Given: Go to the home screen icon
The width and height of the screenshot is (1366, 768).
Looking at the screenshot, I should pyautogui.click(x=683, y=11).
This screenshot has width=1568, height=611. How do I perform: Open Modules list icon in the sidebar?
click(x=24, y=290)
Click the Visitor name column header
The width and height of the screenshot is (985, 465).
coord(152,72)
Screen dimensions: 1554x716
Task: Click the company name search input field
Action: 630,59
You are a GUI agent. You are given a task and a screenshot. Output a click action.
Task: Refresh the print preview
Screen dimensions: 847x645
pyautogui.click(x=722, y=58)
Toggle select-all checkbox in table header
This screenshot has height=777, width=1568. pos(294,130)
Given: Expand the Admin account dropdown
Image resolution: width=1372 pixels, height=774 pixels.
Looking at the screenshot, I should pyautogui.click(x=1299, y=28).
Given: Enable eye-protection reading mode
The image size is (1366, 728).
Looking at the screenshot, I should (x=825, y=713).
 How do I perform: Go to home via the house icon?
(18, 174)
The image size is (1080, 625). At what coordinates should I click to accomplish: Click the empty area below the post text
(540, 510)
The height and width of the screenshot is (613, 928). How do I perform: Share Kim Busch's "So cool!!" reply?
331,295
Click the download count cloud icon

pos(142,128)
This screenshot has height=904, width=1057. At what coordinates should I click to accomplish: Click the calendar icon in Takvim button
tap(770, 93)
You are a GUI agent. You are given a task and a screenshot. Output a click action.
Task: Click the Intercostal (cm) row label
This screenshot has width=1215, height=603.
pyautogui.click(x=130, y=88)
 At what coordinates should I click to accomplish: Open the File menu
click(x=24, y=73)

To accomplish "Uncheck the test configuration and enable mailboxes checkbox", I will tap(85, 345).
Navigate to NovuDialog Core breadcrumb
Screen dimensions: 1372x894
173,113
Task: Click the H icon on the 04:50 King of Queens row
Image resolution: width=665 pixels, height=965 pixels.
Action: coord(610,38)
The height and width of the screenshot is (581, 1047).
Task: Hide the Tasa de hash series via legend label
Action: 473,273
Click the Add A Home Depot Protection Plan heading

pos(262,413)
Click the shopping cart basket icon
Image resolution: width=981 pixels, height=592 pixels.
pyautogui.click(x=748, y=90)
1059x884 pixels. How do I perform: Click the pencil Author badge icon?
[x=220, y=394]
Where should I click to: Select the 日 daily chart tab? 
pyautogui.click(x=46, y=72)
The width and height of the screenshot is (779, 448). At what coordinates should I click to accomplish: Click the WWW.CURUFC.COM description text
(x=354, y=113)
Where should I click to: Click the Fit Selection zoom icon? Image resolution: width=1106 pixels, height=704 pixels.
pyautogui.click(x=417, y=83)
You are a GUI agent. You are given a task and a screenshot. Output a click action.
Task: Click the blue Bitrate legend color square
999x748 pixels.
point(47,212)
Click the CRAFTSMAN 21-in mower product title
● ● ● ● ●
(Your assignment): Begin with the line that contains "999x748 pixels." and end with the last line of the data. Repeat those two lines and all between them exactly.

(Worked solution):
999x748 pixels.
point(47,212)
Click the CRAFTSMAN 21-in mower product title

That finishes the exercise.